As Long as They’re Happy – 1955 | 91 mins | Musical | Colour

Plot Synopsis

As Long as They're Happy

American singing sensation Bobby Denver ‘the crying crooner’ (whose tearful singing technique has a traumatic effect on females, schoolgirls and little old ladies alike) arrives on the Queen Elizabeth to sing in London for the first time. He stays at 35 Acacia Avenue, Wimbledon London SW19, the home of stockbroker John Bentley. His arrival has an amazing effect on all females in the household, including his wife Stella (a former actress), the maid Linda (who has the habit of fainting at the sight of Bobby), and especially his three daughters: Patricia (a vivacious redhead, who with her husband Peter, has adopted a bohemian lifestyle in Paris before she returned to London, and frequently adopts yoga type postures), Corinne (who returns to London from Texas with cowboy husband Barnaby, complete with horse and full cowboy gear), and sixteen-year-old Gwen, who is infatuated with Bobby, and declares that she is in love with him. The house is thrown into chaos, and John, who likes an orderly existence, seeks the help of a crazy psychiatrist, Dr. Schneider, who labels crooners as ‘cardboard lovers for frustrated wives’. As a cure he invents a water cistern which he calls ‘The Bobby Denver’ to cure the girls of their obsession. By the end of the film, Bobby Denver manages to reunite John and Stella and he also causes Patricia and Peter to give up their bohemian lifestyle. Bobby also reveals to Gwen the secret of his crying crooner technique (a hidden onion!) together with the fact that he is married. Gwen, tearful, exposes this to the newspapers, but it does Bobby no harm at all, for there is no such thing as bad publicity.

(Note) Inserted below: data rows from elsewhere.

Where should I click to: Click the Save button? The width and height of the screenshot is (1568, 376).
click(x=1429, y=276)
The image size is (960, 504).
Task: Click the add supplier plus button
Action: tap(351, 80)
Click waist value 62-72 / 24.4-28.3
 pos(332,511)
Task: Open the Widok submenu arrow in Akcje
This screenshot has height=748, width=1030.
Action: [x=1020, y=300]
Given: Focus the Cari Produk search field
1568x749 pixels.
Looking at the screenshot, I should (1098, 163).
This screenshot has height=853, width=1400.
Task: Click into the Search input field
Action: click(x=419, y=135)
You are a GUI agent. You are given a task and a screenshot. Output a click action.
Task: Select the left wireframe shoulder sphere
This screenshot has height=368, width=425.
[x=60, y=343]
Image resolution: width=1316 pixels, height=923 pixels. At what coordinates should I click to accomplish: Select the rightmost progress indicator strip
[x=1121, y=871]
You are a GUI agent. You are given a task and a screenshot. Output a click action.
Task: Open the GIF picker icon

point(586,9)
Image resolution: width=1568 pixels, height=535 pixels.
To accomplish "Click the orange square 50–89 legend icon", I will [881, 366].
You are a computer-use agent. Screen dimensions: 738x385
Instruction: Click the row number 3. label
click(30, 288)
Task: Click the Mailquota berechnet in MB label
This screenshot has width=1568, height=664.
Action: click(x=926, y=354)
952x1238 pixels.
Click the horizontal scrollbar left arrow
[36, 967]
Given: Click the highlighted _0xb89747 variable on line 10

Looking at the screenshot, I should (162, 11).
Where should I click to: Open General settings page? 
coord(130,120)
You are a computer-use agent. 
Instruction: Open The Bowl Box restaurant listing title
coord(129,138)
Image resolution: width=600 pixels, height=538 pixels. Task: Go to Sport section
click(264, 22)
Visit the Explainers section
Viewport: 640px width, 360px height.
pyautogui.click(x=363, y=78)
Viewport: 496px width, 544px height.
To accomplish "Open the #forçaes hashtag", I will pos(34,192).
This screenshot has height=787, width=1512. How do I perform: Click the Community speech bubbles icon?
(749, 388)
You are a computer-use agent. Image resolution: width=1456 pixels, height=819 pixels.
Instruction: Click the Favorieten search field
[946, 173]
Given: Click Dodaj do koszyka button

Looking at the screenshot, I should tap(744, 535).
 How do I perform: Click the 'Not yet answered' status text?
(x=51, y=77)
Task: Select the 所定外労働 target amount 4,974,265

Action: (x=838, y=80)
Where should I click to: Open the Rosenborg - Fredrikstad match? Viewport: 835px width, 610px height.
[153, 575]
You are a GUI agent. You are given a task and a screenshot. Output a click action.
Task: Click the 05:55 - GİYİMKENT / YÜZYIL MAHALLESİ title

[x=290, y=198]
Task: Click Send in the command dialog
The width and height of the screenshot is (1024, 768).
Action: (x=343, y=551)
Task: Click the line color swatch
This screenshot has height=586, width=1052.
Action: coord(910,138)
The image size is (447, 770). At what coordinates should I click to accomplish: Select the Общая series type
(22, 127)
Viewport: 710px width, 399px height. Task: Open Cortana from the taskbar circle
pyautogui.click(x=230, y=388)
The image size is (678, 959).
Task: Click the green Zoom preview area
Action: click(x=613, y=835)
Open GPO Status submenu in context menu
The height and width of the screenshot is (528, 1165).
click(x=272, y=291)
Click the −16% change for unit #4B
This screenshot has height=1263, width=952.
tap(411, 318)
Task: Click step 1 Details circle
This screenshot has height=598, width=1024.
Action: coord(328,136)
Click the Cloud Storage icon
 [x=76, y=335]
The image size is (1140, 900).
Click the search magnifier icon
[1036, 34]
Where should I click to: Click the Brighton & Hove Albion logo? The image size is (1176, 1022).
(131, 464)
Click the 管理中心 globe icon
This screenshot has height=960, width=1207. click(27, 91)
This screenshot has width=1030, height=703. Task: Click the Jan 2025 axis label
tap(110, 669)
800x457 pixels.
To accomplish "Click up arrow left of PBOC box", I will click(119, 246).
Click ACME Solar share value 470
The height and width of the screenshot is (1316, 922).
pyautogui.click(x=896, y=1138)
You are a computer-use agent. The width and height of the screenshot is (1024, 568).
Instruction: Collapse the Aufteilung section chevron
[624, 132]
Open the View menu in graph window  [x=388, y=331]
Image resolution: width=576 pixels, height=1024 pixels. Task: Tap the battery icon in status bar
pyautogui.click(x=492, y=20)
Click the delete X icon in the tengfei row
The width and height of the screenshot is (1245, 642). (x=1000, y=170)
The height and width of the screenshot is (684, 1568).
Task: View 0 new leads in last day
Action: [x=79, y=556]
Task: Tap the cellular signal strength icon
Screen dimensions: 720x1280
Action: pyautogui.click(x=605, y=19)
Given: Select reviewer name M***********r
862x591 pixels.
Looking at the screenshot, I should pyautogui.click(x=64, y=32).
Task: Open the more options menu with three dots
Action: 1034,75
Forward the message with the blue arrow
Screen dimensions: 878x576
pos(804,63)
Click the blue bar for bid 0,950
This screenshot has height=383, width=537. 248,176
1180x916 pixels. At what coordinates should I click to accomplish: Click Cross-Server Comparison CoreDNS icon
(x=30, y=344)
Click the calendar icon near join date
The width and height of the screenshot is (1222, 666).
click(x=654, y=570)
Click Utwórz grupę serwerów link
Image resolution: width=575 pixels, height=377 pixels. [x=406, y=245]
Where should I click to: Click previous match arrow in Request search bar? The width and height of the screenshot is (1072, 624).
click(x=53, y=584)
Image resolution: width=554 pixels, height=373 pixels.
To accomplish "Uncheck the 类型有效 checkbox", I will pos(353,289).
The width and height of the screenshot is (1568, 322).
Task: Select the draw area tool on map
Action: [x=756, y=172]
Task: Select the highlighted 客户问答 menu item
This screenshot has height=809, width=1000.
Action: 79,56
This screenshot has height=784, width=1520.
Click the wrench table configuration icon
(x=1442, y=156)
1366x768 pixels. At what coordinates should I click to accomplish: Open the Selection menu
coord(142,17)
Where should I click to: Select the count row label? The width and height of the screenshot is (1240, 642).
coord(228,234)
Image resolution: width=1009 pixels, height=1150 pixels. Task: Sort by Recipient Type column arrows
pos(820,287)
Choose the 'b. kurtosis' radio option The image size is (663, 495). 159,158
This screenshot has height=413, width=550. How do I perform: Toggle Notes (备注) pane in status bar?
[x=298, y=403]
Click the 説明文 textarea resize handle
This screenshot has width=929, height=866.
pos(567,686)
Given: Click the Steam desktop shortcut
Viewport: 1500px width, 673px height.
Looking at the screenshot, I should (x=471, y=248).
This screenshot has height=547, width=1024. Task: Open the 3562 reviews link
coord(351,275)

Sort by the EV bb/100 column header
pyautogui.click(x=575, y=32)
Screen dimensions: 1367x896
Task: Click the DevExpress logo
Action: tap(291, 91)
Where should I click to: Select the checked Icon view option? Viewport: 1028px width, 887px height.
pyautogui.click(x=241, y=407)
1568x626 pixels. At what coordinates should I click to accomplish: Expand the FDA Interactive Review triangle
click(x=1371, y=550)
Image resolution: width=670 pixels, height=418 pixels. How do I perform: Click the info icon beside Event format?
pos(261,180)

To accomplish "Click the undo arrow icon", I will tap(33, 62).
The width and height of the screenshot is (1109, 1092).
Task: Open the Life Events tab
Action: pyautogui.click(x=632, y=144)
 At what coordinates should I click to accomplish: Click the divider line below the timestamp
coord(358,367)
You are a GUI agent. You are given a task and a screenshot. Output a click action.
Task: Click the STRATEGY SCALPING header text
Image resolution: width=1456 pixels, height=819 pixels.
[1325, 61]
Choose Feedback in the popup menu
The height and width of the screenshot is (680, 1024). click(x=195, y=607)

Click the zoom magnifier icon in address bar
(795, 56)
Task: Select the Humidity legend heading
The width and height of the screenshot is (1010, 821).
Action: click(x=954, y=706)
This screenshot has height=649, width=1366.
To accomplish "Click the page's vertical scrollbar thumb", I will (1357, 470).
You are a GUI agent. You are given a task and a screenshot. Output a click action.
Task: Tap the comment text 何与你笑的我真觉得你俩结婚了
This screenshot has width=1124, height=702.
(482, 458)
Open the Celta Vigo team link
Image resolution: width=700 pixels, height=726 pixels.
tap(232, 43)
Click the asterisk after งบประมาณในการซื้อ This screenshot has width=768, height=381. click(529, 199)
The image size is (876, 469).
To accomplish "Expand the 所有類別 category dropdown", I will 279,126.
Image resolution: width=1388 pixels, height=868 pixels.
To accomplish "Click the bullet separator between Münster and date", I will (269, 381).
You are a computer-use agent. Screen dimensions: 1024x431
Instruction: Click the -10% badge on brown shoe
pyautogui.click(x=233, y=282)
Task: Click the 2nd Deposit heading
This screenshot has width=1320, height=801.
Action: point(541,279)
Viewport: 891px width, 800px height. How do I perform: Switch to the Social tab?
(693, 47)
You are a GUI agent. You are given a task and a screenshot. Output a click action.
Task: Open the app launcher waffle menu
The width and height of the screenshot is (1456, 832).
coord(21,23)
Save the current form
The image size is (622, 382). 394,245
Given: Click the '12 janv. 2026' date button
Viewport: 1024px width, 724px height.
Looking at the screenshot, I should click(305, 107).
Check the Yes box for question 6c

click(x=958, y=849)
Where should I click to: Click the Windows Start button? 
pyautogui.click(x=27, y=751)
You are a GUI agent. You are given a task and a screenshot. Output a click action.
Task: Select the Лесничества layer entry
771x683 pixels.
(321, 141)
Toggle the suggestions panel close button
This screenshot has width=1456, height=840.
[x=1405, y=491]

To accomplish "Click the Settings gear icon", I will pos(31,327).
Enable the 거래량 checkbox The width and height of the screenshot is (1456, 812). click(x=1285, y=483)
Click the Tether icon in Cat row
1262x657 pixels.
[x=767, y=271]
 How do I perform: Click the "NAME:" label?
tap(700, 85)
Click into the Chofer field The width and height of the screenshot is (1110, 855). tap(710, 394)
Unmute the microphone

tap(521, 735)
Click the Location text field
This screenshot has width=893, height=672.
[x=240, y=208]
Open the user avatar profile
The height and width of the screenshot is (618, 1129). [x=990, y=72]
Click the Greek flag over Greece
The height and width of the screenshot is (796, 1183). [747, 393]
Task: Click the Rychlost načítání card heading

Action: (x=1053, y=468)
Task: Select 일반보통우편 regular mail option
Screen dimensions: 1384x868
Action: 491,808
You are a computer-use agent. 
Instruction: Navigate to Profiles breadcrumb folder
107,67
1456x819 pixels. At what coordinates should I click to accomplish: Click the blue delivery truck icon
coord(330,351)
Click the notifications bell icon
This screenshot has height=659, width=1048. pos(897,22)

In hindsight, the British cinema of the 1950′s can be seen as the golden age of the formula film. The high spending (as well as the originality and artistic experiment) of some films of the 1940s, and later the 1960s, were out of favour, and the aim of Rank films of the 1950s was simply to produce quality popular entertainment. This film, made in the middle of the decade, is a fine example of a Rank Organisation Pinewood comedy. It displays all the confidence of the Rank Organisation in its fifties prime, the era of middle class/middlebrow comedy, Rank starlets, fan magazines, glamour photographs, Pinewood Garden parties, and a continuous output of films from the studio. ‘As Long As They’re Happy’ is even confident enough to have several references to ‘Mr Rank’ in the script, at a time when JAR was still head of production. Even that leading member of the Rank ‘family’ of the 1950s Norman Wisdom, appears at the door of the Bentley household at the end of the film, and just has time to sing his signature number ‘Don’t Laugh at me, Cause I’m a Fool’. And the film ends with Gwen switching her devotion from Bobby Denver to Norman, who she now calls ‘darling’.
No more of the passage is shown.